You don't have to if you can reduce enough moisture before adding to the fire. The issue is that the wet wood doesn't combust enough to burn clean. An unseasoned piece will take far longer to dry enough to be usable, probably longer than the actual smoke. Remember that wood which has been drying for 6 months is fine to use. Less than 6 months then take the time to heat on the firebox before your actual cook to try to get some of the moisture out. I'm also assuming you aren't taking it the day after the tree gets cut down. 8-) Follow basic seasoning techniques if possible, but putting the wood, seasoned or not, on top of the fire box to preheat reduces the "bad smoke". If you are in a situation where you can't wait 6 months for it to dry enough to use, buying some at your local hardware store is better than using the wet wood. IMHO.
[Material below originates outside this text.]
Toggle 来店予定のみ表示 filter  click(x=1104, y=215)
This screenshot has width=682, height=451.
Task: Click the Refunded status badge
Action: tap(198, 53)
And one more thing, you need to know how deep a moisture meter reads. My understanding is that most read up to 1.5". So if you have a quartered log that is 5 or 6 inches thick, you may not be getting a deep enough read on the moisture at the middle of the chunk. If I had one, I think that would be a cool experiment to do. Get some quartered logs and test the readings over time and then when they are at a decent level, split them and do another reading on the newly exposed surface.

By the way, take what I say with a grain of salt. I'm not an expert with stick burners. I've had two in the past, but I'm now a pellet owner. Most of the wood I used was seasoned for at least 6 months before I used it and I only burned unseasoned for one cook and did as I mentioned above. Took more time to get to true blue smoke that I felt was worth the effort.
 
Let me repeat my advice.

For BBQ wood, get a meter With pins and then split the stick so you can check the moisture in the freshly split part of the wood.

Moisture meters only check near the surface. You can't tell what the moisture in the middle of the stick is unless you split it or have pins long enough to get into the middle of the wood.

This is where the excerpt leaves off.